Begitulah pesan ibuku, aku hanya bisa memeluknya dan meneteskan airmata, entah berapa banyak airmata yang menetes, di usia yang masih belia ini, aku harus kehilangan satu-satunya orang yang paling aku sayangi dan juga satu-satunya anggota keluargaku yang tersisa. Melihat ibuku yang kemudian memejamkan mata selama-lamanya, hatiku bagai teriris belati, rasanya perih, sesak, sakit, dadaku seperti terhimpit hingga sulit menghirup oksigen. Badan ibuku sudah dingin membeku.

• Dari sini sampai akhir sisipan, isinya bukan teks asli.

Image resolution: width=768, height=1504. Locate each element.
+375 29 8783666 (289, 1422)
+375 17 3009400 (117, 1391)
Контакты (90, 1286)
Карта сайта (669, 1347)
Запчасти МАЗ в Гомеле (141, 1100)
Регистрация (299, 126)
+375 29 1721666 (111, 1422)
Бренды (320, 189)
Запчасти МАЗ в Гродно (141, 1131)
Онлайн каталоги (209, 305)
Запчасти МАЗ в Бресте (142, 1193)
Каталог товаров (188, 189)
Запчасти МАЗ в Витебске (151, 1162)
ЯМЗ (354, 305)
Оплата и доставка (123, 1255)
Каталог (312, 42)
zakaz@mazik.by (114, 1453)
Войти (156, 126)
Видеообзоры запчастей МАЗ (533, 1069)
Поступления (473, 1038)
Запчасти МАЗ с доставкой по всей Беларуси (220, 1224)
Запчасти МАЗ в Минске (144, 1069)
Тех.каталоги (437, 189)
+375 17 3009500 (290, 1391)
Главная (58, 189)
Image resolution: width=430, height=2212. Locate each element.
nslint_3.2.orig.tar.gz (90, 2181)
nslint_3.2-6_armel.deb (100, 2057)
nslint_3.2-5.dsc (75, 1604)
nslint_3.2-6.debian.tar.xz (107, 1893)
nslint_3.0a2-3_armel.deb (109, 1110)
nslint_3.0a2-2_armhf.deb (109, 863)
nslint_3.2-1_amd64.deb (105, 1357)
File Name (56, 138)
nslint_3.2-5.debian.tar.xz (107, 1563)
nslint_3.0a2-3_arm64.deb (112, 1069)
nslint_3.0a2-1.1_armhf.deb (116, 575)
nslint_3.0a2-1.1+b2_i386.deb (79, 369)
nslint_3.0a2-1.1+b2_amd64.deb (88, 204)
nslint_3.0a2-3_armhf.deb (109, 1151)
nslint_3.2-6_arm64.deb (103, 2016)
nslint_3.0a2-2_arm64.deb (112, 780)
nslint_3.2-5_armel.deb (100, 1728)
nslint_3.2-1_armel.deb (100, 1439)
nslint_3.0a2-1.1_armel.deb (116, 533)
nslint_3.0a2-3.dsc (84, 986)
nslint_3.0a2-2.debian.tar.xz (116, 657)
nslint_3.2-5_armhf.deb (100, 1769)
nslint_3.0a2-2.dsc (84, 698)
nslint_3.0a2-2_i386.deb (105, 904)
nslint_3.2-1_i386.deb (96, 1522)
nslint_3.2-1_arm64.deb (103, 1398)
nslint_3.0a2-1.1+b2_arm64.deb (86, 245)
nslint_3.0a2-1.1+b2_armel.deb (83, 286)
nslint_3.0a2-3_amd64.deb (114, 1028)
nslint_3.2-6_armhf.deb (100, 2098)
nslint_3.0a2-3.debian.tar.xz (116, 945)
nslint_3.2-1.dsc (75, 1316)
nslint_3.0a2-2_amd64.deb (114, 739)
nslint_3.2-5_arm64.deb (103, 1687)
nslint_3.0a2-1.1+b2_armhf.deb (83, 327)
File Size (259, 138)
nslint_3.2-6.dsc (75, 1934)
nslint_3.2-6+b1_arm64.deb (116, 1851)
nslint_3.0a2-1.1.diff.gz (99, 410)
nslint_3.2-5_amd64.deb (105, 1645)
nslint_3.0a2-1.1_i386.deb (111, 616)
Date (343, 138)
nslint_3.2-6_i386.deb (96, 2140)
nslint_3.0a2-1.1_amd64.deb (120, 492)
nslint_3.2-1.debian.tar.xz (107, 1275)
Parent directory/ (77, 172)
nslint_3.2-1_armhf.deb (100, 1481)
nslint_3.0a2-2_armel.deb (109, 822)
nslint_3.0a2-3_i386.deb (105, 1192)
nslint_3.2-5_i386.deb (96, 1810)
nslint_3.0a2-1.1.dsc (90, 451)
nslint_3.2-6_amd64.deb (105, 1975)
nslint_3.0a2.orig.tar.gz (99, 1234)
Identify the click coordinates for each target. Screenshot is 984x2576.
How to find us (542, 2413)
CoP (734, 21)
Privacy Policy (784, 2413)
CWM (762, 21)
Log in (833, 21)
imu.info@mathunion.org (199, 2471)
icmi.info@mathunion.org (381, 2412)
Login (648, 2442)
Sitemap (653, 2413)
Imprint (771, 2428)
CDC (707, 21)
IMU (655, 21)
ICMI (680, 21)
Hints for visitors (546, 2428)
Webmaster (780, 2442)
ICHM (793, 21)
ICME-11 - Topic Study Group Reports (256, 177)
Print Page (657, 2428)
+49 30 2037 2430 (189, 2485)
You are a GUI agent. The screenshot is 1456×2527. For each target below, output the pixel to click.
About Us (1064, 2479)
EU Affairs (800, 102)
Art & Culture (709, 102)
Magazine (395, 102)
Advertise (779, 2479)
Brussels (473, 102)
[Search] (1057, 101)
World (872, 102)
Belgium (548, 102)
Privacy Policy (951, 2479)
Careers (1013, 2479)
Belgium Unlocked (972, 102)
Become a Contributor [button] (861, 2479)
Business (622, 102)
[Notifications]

Pagi ini ibu dimakamkan, aku ditemani oleh beberapa kerabat ibu yang masih berhubungan baik dengan beliau, dan juga teman-teman dekatku di kampus, mereka setia mendampingiku, sahabat- sahabat baikku seperti Bambam, Yugyeom, dan Youngjae, berusaha menenangkanku yang sejak kemarin menangisi kepergian ibu. Setelah jasad beliau dikuburkan, aku menaruh bunga mawar putih di atas makam beliau, mawar putih adalah bunga kesukaan beliau. Aku pun berdoa agar arwah ibu diterima di sisi-Nya, semoga surga terbuka luas untuk ibuku tercinta. Para kerabat lainnya juga mendoakan ibu.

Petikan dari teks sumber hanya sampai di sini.